How do you assess Expo 2020’s impact on the economy and the financial sector?
The main sectors benefiting from the expo will be tourism (including hotels) and retail. Telecoms could get a short-term boost as well. Real estate companies will not benefit directly but will get a chance to promote their assets to a larger and new audience. The immediate benefits for the financial sector are limited. Over time, as concepts and ideas get commercialized, banks will be able to capitalize on intermediation both in lending activity and merchant banking activities through the generation of fee income. Dubai aspires to be a financial hub between Singapore and London. From this perspective, Expo 2020 should have a role to play as it is a unique opportunity to showcase Dubai to the rest of the world.
As the one to establish DIFC and position Dubai’s rise to where it is today, how will Dubai reach its always increasing ambitions and pioneer the future of financial hubs?
In 2019, Dubai rose up the ranks of the Global Financial Centres Index (GFCI) to eighth position, representing its highest-ever ranking. The city is the only financial center within Middle East Africa and South Asia (MEASA) region to appear within the top 10 rankings. With more than 24,000 professionals working across over 2,200 active registered companies, DIFC comprises the largest and most diverse pool of industry talent in the region. DIFC’s wealth and asset management market, which was reported to be USD424 billion in 2018, is equivalent to approximately 30% of the GCC’s combined GDP. Dubai has consistently risen within the rankings since the index was launched 12 years ago. The city’s steady ascent has been driven by DIFC’s remarkable success in building an ecosystem that fosters financial industry growth. DIFC key to success has been the continuous pursuit of excellence and a focus on innovation.
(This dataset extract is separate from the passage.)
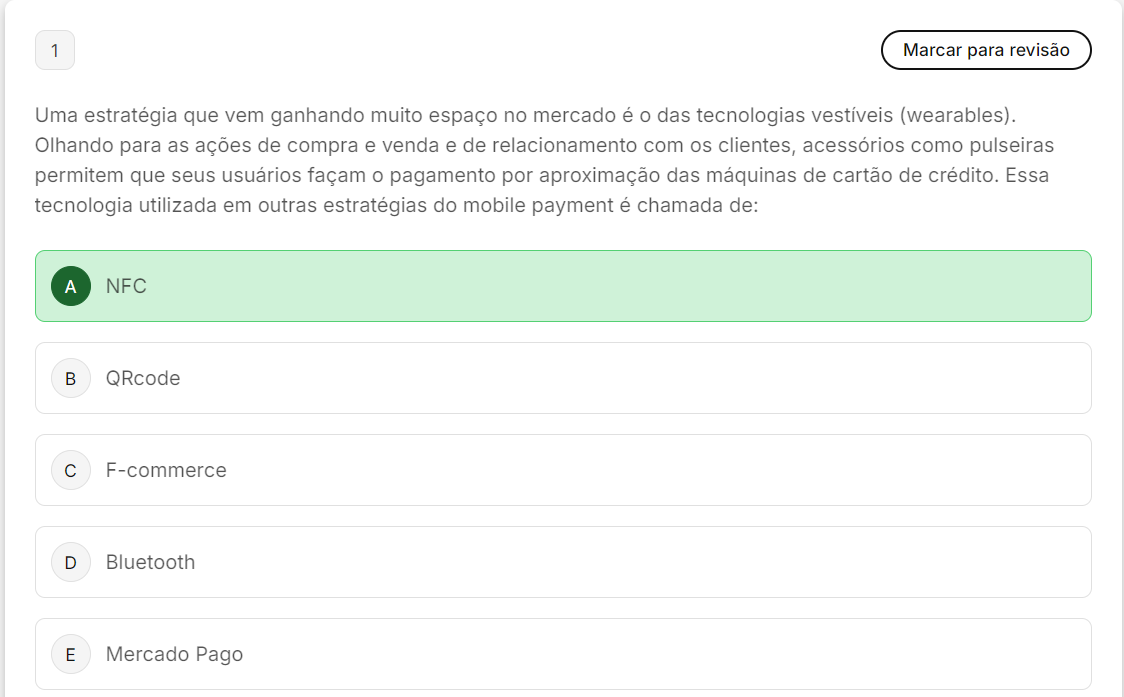Choose the letter C circle badge

point(71,470)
How does Al Mal Capital seek to position itself as these new opportunities begin to take shape and the UAE looks to rebound?
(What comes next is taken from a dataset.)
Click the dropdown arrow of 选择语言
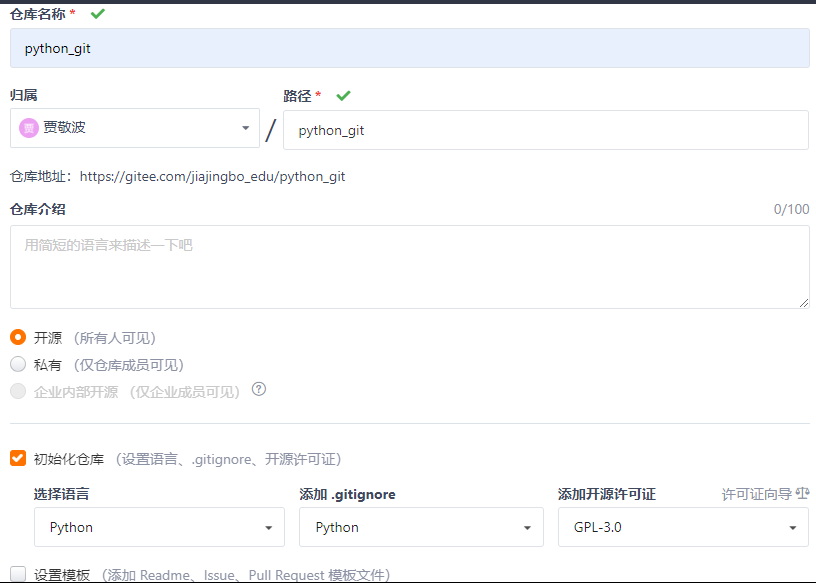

Al Mal is one of the leading financial institutions in the UAE and is uniquely positioned to benefit from Dubai’s expansion as a financial center. The breadth of our platform, our ESCA license, and the backing of a strong shareholder (Dubai Investments) enable us to attract the best talents and to structure world-class financial products and solutions. Our platform is scalable, which means we can not only act as a hub for local and international product management but also as a local distributor of international third-party products. When it comes to UAE assets, Al Mal is well positioned across the value chain. For instance, Al Mal UAE equity fund has the best and longest track record on the UAE equity market with an 80% outperformance since its inception. We have always been at the forefront of real estate and private equity investments and continue to invest in local assets mainly thanks to the support of Dubai Investments. Local and regional capital markets activity will soon recover, triggering renewed appetite for IPOs and new issues. We aim to play a major role thanks to our corporate advisory capabilities.
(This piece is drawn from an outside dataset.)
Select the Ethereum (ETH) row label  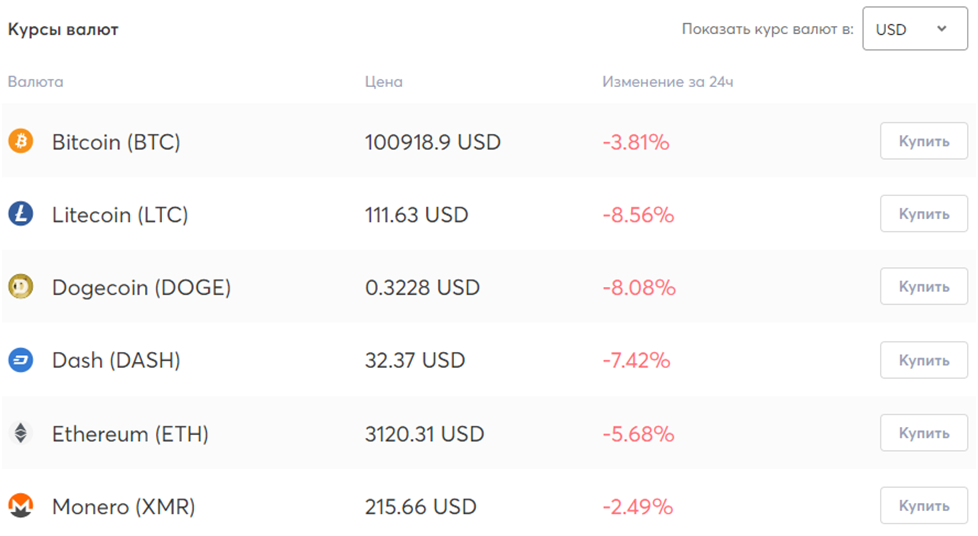coord(130,434)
2020 marks 15 years for Al Mal Capital. What are your strategic priorities and vision as we look to the coming decade?
From day one, Al Mal Capital’s vision has been to be considered as the investment institution of choice in the MENA region. We are among the few local institutions that have survived over the last 15 years. Still, we are only at the start of our story. There are tremendous opportunities ahead of us, and we are uniquely positioned to seize them. Our first strategic priority is to serve our clients in the best way. The whole firm needs to work hard and efficiently to deliver high-performing, differentiated, and compliant solutions with impeccable client servicing. We stick to our core offering which include direct investments, corporate advisory, asset management, and capital markets.